Il cantautore Mico Argirò candidato al Premio Tenco 2026 con l’album “Antologia d’amore”

L’album Antologia d’amore, (pubblicato lo scorso 22 maggio) da Mico Argirò,  è la prova convincente e matura di come si possa raccontare il sentimento dell’amore. Infatti, il cantautore così definisce il suo lavoro:

«È un album che racchiude molteplici sfaccettature dell’amore. Un tentativo di raccontare questo sentimento, pur sapendo che descriverlo nella sua totalità è impossibile. Tutto nasce da esperienze personali o da storie a me vicine. C’è un forte legame con la realtà».

Particolarmente curata anche la versione fisica del disco: custodita in una raffinata scatola ad anello, contiene le canzoni e alcune sorprese esclusive, tra cui una vera lettera d’amore scritta a mano.

Questo nuovo lavoro è inoltre tra i candidati al Premio Tenco 2026 nelle categorie Miglior Album e Migliore Opera Prima.

Ascolta il brano “Istruzioni per uccidere il primo amore”.

Cenni biografici

Mico Argirò è un cantautore e compositore di musiche per il teatro. Nato nel Cilento da famiglia di origini calabresi, vive e lavora a Milano.

Tra il 2009 e il 2013 pubblica le prime raccolte e i primi singoli (Tra le Rose e il Cielo, Canzoni, Felicità. Una canzone crepuscolare e Risveglio), avviando un’intensa attività dal vivo.

Il singolo “Il Polacco”, uscito nel 2016, supera le 120 mila visualizzazioni in anteprima su Fanpage e anticipa l’album Vorrei che morissi d’arte, seguito da due anni di tournée in tutta Italia.

Nel 2018 esce il singolo Un altro Giugno73, accompagnato da un tour nazionale tra house concert, club e teatri.

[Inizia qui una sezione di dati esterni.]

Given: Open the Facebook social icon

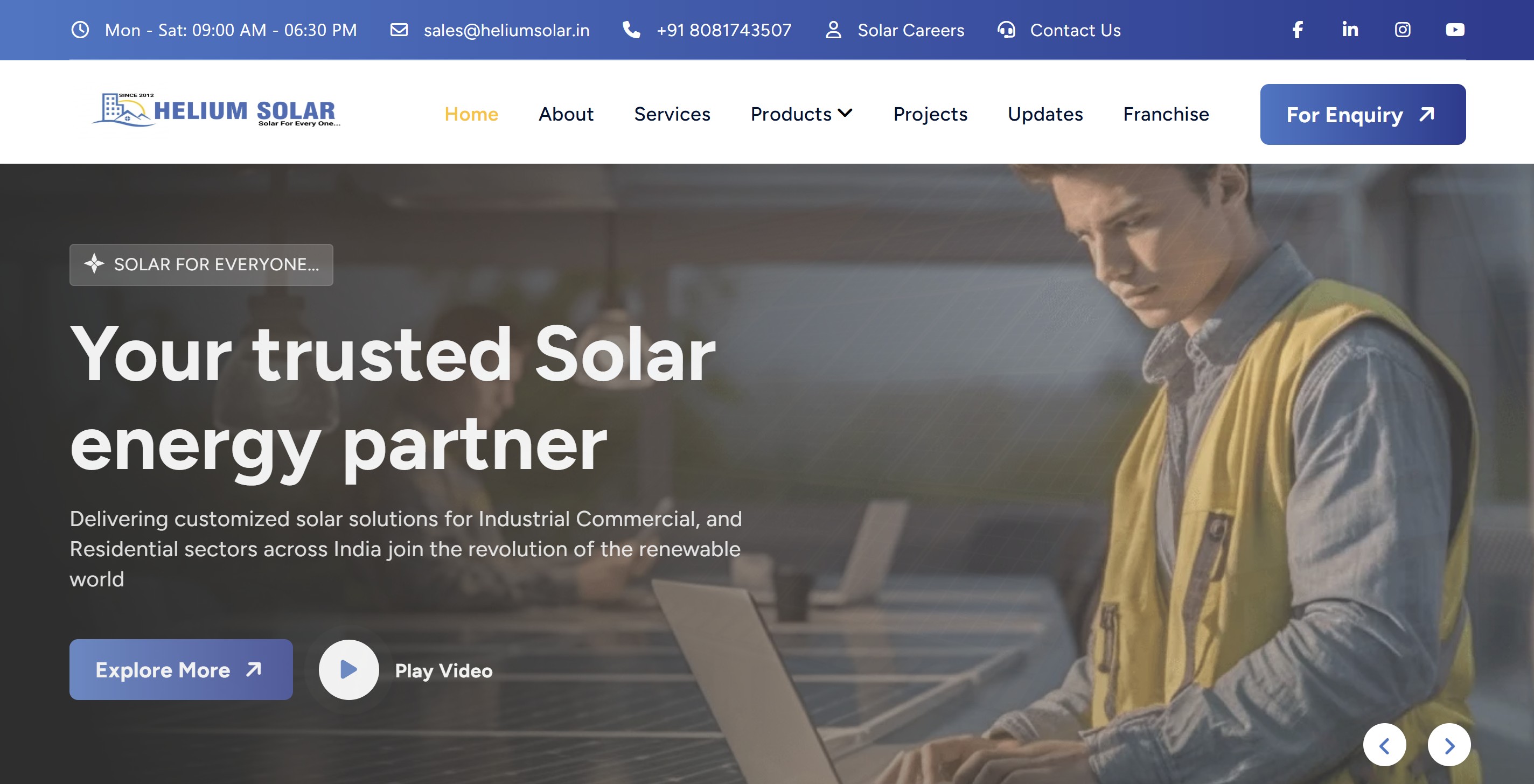Looking at the screenshot, I should point(1298,30).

Il singolo “Hijab”, nel 2020, vede la partecipazione di Pietra Montecorvino ed è registrato da Eugenio Bennato con beat di Alexo Vitruviano. Al brano segue un videoclip che vede la partecipazione di Alvaro Vitali.

I due brani Le canzoni divertenti (con la partecipazione di Tartaglia Aneuro) e Lambrooklyn, vengono pubblicate nel 2021.

Il primo album in Italia stampato su preservativi e il primo a utilizzare il simbolo schwa (ə) nel titolo è “Irriverentə – Canzoni dagli anni 20″, pubblicato nel 2022.

Partecipa inoltre a Music Industry Talks, progetto promosso dall’Istituto Italiano di Cultura di Dakar, ed è inserito nel Dizionario dei cantautori del nuovo millennio curato dal giornalista Michele Neri.

Artista poliedrico, nel 2023 pubblica il suo primo libro Le metro invisibili (Edizioni Underground), scritto in “scrittura stereo”, con prefazione di Michele Monina e copertina di Andrea Cherchi.

Come compositore, firma le musiche di numerose produzioni teatrali, tra cui Domenico Modugno – Un sogno così, Colpevoli Liberi Umani, Tutte li femmene de Pulecenella, lo spettacolo dedicato a Peppino Impastato Io non mi rassegno – Una storia d’amore, il teatro kamishibai Storie in bicicletta e il cortometraggio Riguardo l’Amore.